All

Playbook Optimization

Optional GEPA-backed refinement for pending playbook wording.

Playbook optimization is an optional refinement step for playbooks that already exist. It asks a narrow question: would this playbook steer the assistant better if the guidance were worded differently?

It does not replace extraction, aggregation, or human review. Reflexio still learns signals from interactions, aggregates repeated user-playbook patterns into agent playbooks, and requires approval before an agent playbook becomes production guidance. The optimizer sits between aggregation and approval, sharpening pending guidance before a human decides whether to approve it.

Where Optimization Fits

The normal playbook path is:

Publish interactions from your agent.
Extract user playbooks from correction, preference, expert, or outcome signals.
Aggregate repeated patterns into PENDING agent playbooks.
Optionally optimize the pending playbook's content.
Review and approve the final wording.
Retrieve approved playbooks to steer the agent for future users.

Optimization is intentionally late in the path. By the time it runs, Reflexio already knows which real interaction windows produced the playbook. That gives the optimizer scenarios it can replay when comparing the original wording against candidate wording.

What It Changes

The optimizer focuses on playbook content: the natural-language instruction injected into the assistant. It can make the guidance clearer, more specific, less ambiguous, or less likely to cause regressions.

It is not a discovery engine for brand-new lessons. If the underlying playbook is about respecting a user's stated budget, optimization should improve how that budget rule is phrased. It should not turn the row into an unrelated recommendation strategy.

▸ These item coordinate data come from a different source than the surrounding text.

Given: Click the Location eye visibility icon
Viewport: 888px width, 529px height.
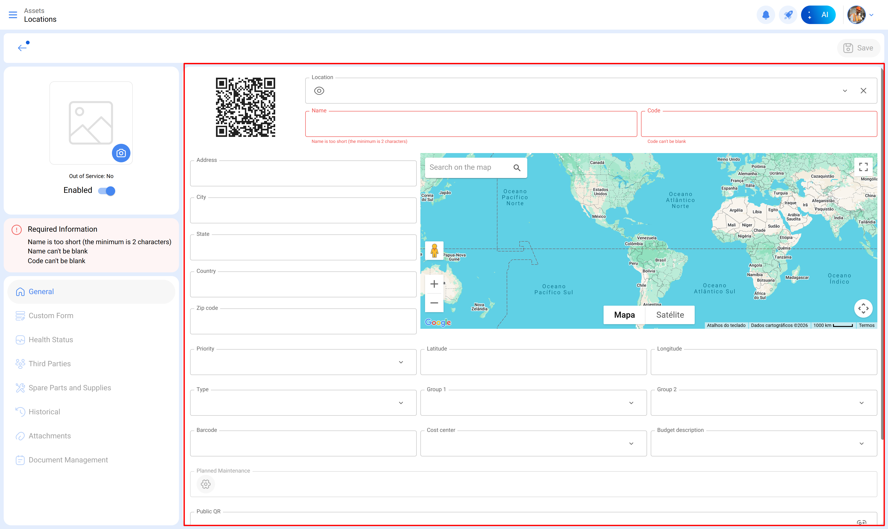Looking at the screenshot, I should coord(319,91).
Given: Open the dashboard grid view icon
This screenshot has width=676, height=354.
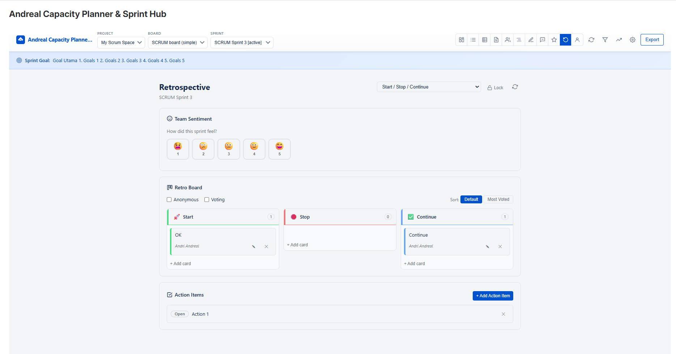Looking at the screenshot, I should click(x=462, y=40).
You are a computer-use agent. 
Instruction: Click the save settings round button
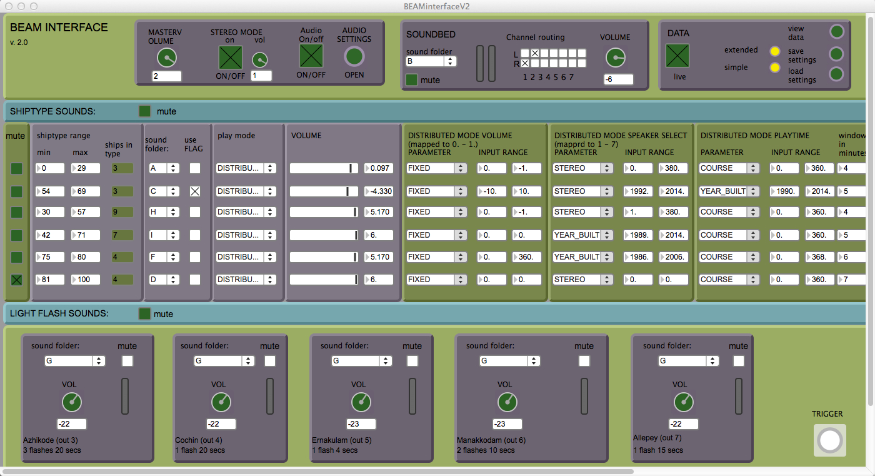836,54
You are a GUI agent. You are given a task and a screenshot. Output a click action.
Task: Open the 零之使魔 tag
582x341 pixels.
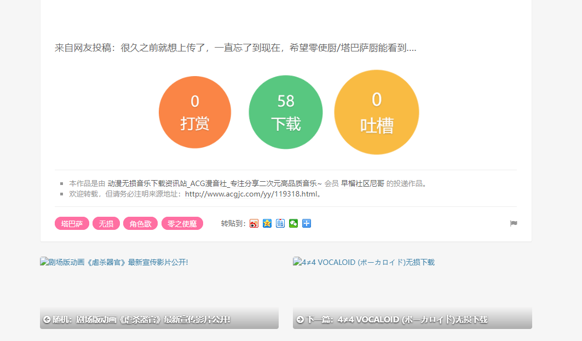[182, 223]
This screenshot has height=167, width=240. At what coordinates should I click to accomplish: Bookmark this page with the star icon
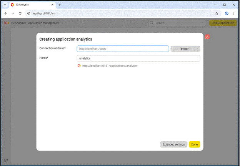point(217,13)
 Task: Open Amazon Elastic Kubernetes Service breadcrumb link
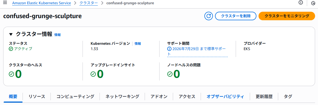pos(41,3)
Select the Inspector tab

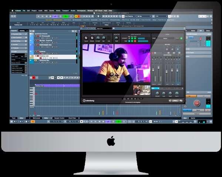(x=14, y=31)
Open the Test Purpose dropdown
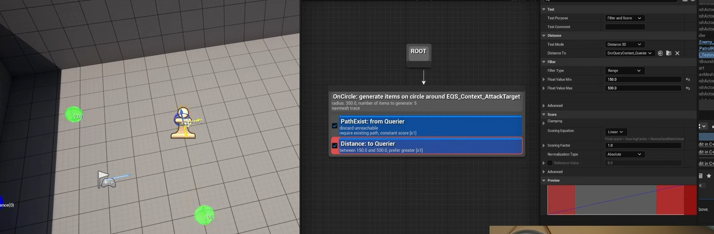This screenshot has height=234, width=714. (x=624, y=18)
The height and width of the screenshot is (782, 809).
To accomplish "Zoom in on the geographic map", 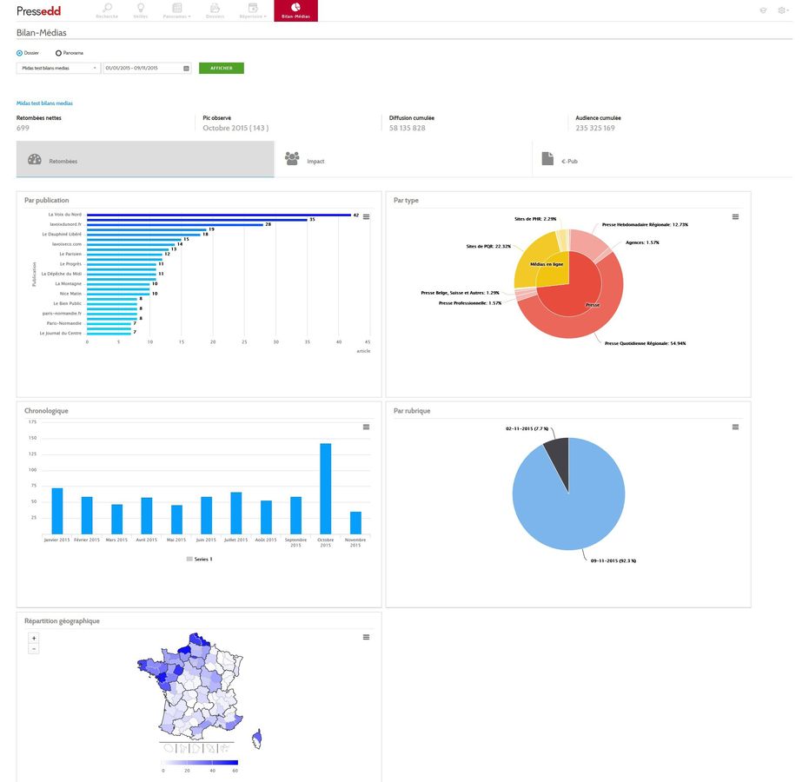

For agent playbooks, a winning candidate replaces only a current PENDING row. The successor remains PENDING, so the normal approval workflow still decides whether it can affect production retrieval.

How a Run Works

Each optimizer run targets one playbook.

Load the incumbent — the current playbook content.
Resolve source windows — the interaction windows that produced the playbook.
Split training and validation — GEPA mutates candidates on training windows and commits only if validation windows pass.
Run paired assistant rollouts — Reflexio calls your assistant backend twice with the same user turns: once with the incumbent playbook and once with a candidate.
Judge the pair — a judge model compares the two assistant responses and records the winner, score, Likert rating, and feedback.
Commit only if thresholds pass — the candidate must beat the incumbent on enough held-out windows and clear the configured score thresholds.

Only the injected playbook content changes between the paired rollouts. The scenario, messages, and assistant backend stay the same, so the comparison is about whether the candidate guidance produced better behavior.

Source Windows

Source windows are the evidence behind optimization. For agent playbooks, Reflexio snapshots the contributing interaction windows at aggregation time. That makes later optimization replayable even if the original user playbooks are archived or deduplicated.

By default:

Setting	Default	Meaning
`max_validation_windows`	`2`	Hold out up to two windows for commit checks.
`min_commit_windows`	`2`	Require the candidate to win on at least two validation windows.
`reflection_minibatch_size`	`2`	Number of training windows GEPA samples while mutating candidates.
`max_metric_calls`	`20`	Maximum candidate/window evaluations per run.
`max_turns`	`4`	Maximum GEPA optimization turns.

With the defaults, an agent playbook needs at least three source windows to run: two validation windows and one training window. If a target has only one or two windows, Reflexio skips it because no candidate could satisfy the default commit threshold.

To allow one-window or two-window optimization, lower min_commit_windows to 1. When only one source window is available, Reflexio uses that same window for training and validation. That is useful for small local workflows, but it is weaker evidence than a held-out validation set.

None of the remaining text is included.